== Exercise ==
From the material that follows, please give the number of lines containing the string "mapě", and that number alone.

== Data shown ==
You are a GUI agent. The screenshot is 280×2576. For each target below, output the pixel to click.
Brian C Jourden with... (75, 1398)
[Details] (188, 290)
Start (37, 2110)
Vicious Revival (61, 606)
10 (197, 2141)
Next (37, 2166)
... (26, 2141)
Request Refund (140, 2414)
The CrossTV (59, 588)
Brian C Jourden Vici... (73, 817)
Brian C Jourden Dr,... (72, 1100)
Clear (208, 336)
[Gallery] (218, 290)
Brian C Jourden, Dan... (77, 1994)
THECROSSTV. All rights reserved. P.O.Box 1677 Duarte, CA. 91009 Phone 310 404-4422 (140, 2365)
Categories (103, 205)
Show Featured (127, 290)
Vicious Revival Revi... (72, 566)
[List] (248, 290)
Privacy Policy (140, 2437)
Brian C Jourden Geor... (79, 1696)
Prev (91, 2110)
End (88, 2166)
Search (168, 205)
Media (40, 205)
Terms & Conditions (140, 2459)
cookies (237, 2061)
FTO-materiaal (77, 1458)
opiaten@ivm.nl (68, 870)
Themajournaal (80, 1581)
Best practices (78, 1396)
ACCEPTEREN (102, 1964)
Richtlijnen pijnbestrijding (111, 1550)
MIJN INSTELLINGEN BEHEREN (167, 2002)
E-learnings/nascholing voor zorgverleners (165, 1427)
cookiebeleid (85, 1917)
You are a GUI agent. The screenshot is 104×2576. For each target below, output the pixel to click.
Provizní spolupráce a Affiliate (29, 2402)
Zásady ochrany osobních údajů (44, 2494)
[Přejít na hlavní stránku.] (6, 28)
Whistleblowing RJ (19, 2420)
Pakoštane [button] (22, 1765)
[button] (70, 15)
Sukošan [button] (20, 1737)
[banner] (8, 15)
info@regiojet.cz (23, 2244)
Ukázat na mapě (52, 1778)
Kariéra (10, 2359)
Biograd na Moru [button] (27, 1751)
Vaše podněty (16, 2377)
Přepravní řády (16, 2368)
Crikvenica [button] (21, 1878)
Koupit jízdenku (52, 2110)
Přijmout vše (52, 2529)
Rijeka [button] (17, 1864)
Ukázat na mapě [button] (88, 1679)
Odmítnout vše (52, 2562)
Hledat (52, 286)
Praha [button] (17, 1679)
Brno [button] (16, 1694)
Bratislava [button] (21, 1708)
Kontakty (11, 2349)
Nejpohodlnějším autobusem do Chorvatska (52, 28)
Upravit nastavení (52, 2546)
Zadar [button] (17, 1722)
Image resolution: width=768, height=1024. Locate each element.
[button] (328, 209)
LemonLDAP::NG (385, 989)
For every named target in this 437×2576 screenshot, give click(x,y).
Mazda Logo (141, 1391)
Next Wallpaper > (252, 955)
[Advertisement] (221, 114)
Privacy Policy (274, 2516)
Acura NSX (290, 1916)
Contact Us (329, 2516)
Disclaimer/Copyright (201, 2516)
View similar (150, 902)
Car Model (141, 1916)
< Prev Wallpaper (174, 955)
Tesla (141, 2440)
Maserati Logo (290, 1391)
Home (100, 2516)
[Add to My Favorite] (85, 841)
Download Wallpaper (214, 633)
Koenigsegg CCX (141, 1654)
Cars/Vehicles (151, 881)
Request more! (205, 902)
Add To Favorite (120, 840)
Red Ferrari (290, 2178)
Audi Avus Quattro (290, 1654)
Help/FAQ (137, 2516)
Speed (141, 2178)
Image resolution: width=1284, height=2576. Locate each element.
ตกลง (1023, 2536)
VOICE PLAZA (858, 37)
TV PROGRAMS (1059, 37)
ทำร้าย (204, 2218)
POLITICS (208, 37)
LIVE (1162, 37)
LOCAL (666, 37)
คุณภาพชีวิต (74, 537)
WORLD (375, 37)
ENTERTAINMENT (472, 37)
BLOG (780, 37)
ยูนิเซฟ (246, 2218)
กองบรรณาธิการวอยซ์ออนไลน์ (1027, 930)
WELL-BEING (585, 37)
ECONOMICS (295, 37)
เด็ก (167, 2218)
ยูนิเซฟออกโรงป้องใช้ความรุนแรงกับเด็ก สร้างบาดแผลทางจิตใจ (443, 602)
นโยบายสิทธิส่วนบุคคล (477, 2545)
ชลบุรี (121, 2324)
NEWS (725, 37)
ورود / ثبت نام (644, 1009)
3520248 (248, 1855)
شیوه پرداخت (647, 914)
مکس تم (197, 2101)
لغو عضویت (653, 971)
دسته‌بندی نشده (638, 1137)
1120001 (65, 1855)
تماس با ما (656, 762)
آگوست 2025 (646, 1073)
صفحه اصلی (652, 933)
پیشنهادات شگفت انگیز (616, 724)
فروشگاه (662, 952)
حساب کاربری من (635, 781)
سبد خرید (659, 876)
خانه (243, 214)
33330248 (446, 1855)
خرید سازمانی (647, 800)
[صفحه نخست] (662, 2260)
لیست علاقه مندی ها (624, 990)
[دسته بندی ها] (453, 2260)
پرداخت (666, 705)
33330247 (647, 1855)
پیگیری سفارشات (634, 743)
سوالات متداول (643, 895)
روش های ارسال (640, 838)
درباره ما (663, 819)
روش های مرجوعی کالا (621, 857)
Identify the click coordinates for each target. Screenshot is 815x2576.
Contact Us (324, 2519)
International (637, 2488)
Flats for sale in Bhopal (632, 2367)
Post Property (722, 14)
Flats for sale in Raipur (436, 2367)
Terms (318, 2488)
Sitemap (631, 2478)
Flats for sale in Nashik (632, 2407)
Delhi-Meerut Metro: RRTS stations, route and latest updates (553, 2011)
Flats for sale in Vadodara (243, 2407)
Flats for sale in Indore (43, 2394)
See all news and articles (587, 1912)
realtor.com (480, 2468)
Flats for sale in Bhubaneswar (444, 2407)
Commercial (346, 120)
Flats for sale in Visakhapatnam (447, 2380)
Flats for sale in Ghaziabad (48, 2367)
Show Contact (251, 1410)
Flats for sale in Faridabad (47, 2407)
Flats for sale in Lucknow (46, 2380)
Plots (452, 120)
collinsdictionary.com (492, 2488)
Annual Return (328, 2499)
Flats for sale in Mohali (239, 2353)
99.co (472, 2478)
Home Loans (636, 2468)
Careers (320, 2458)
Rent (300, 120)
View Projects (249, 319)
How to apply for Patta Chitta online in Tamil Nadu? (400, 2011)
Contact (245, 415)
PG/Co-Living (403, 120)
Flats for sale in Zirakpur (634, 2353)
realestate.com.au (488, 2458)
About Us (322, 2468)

== Solution for this task ==
2